◆ **Work instructions**
Look through the material and copy each line holding "Task".

◆ **Source data**

--------------------------------------------------

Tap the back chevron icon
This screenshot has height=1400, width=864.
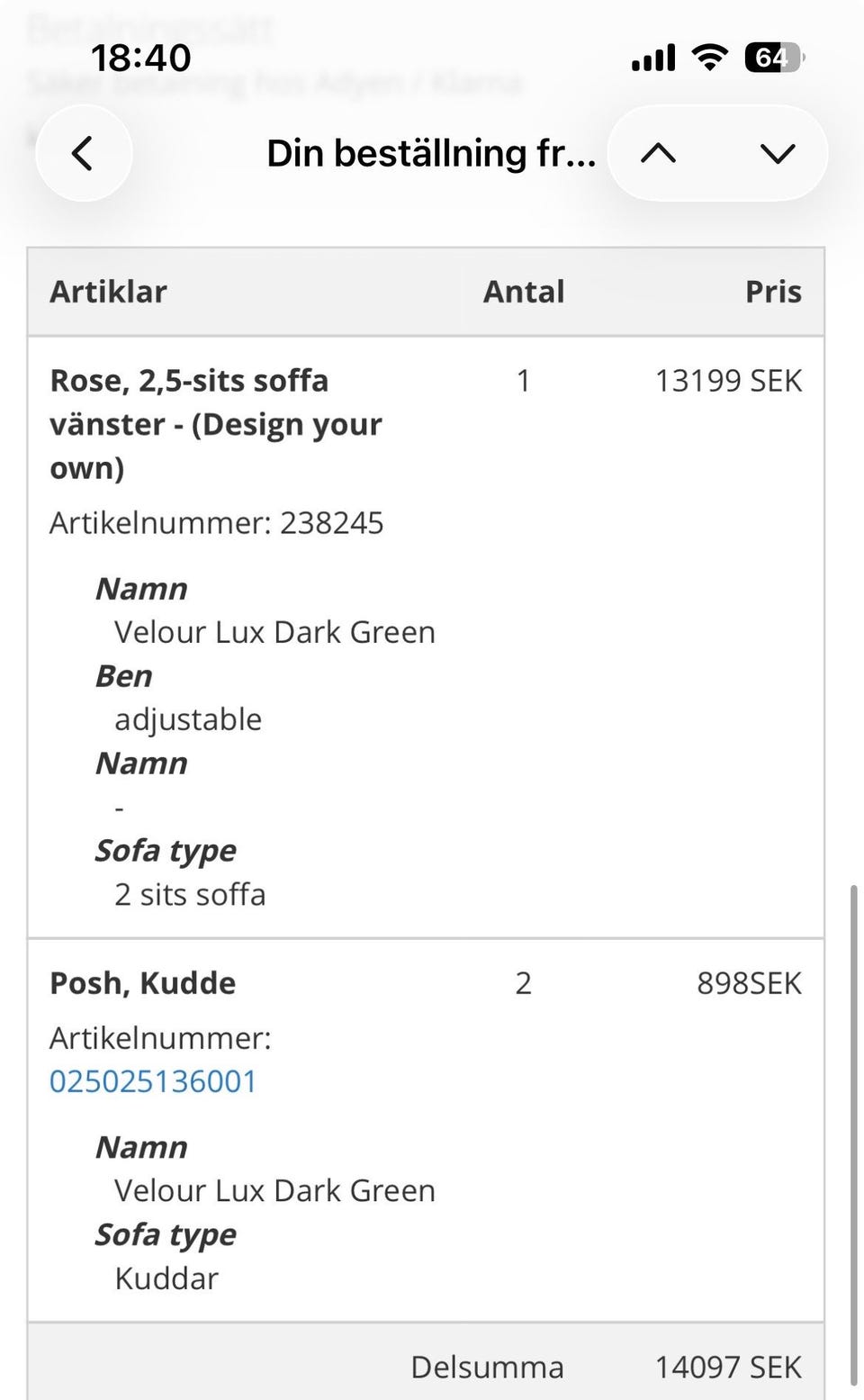pos(84,153)
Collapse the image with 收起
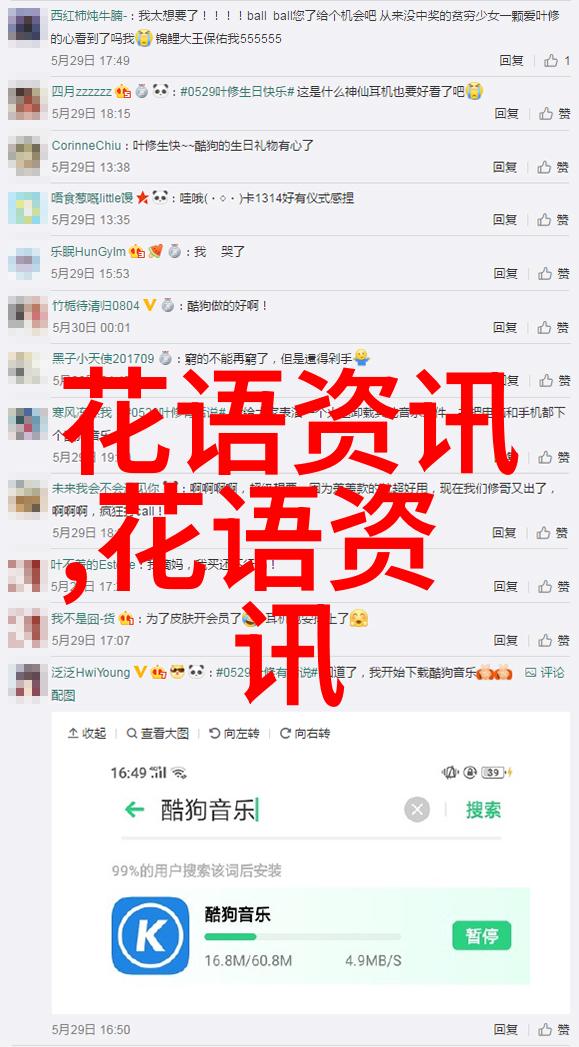The height and width of the screenshot is (1047, 579). pos(87,733)

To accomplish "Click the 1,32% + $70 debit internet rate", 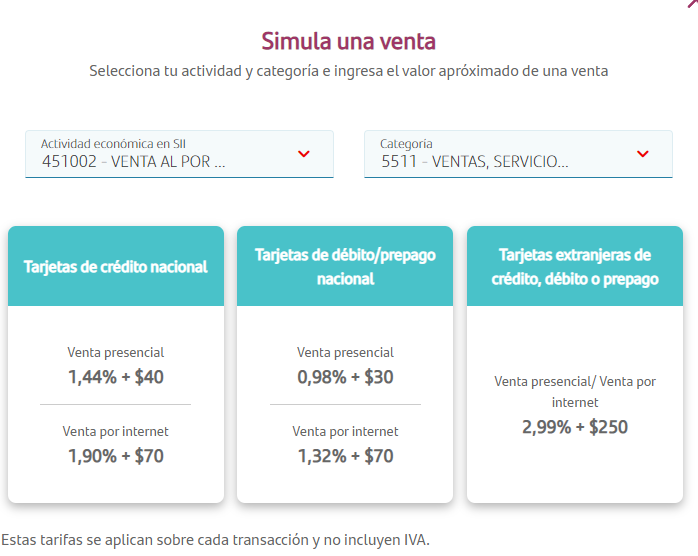I will coord(345,456).
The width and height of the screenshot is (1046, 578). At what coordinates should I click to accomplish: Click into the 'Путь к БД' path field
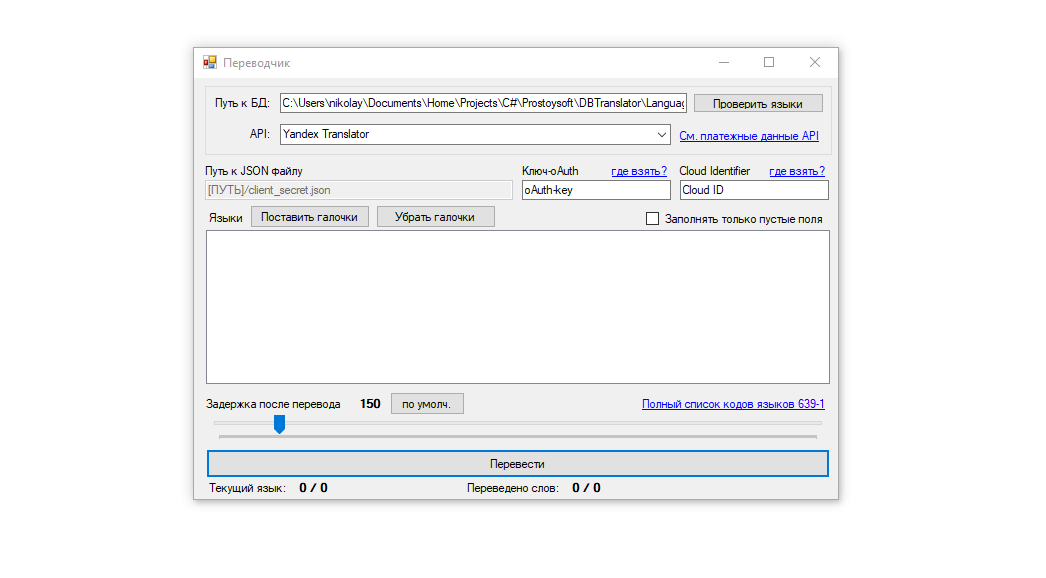click(483, 103)
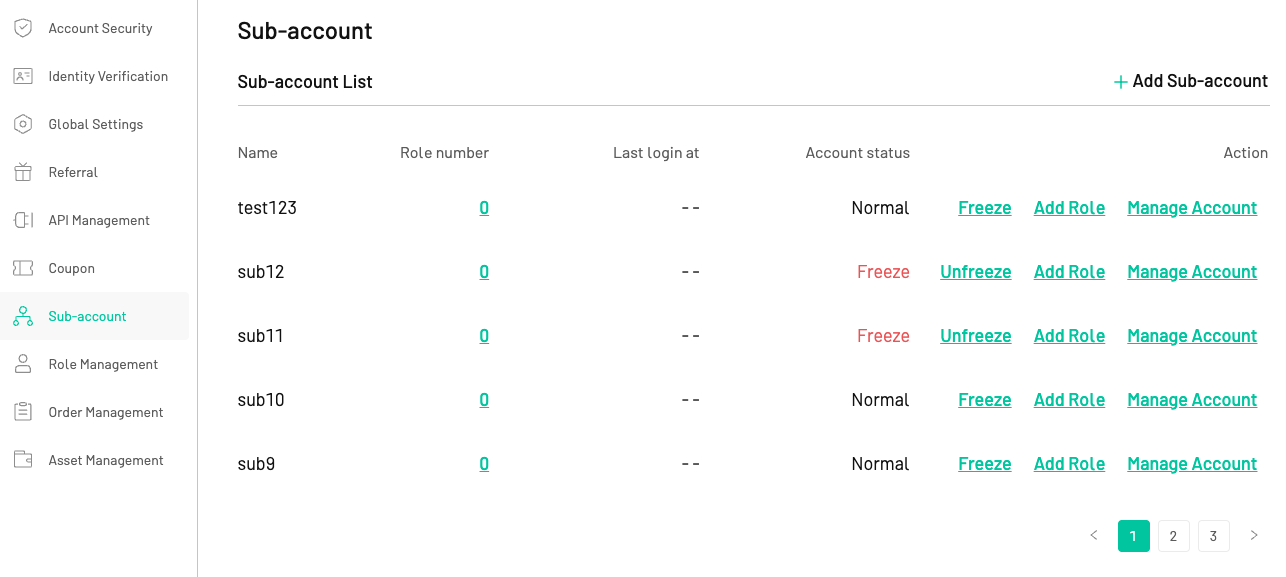Click the Role Management person icon
This screenshot has width=1286, height=577.
pyautogui.click(x=23, y=364)
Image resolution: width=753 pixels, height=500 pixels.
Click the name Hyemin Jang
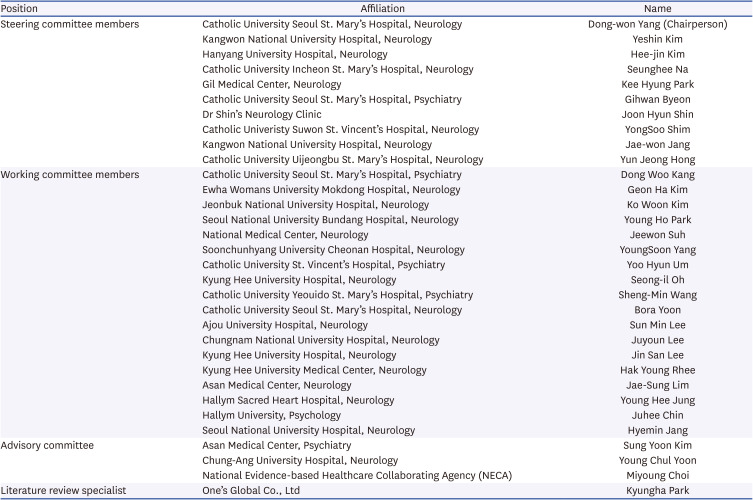coord(657,430)
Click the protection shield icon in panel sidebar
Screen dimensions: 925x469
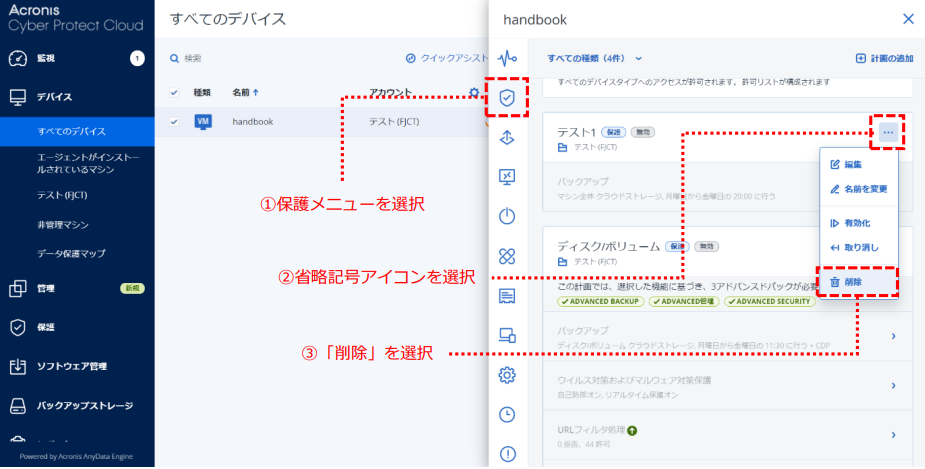click(507, 98)
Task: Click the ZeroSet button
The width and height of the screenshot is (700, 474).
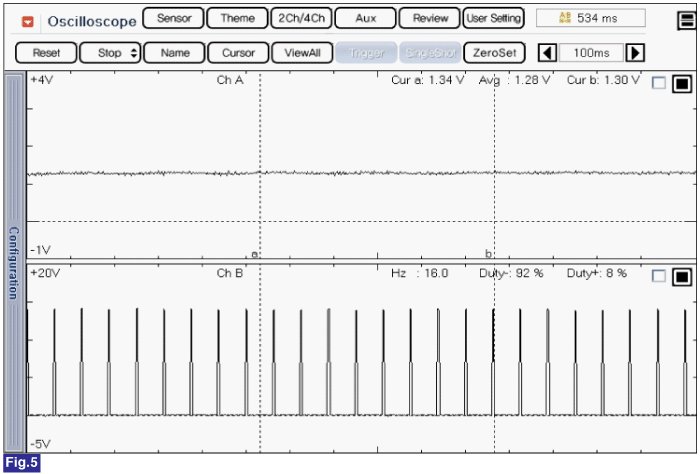Action: click(494, 53)
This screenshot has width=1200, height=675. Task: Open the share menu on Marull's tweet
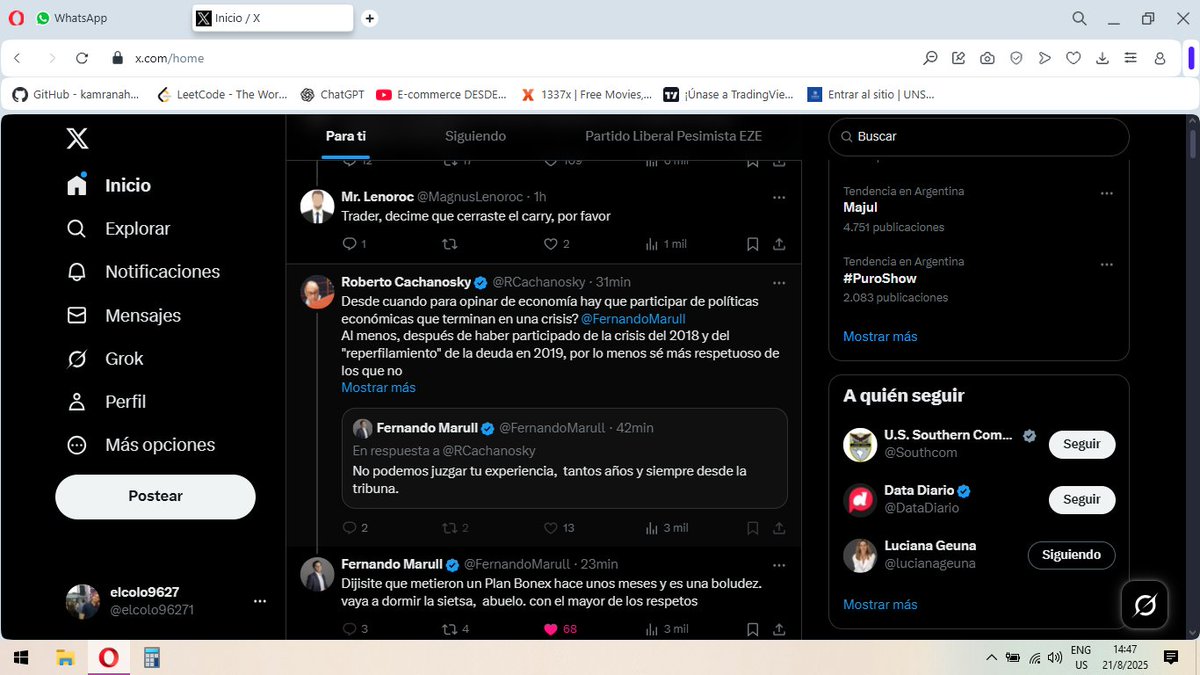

--------------------------------------------------

◆ **Response**
Task: Click the ZeroSet button
This screenshot has width=1200, height=675. Task: Open the share menu on Marull's tweet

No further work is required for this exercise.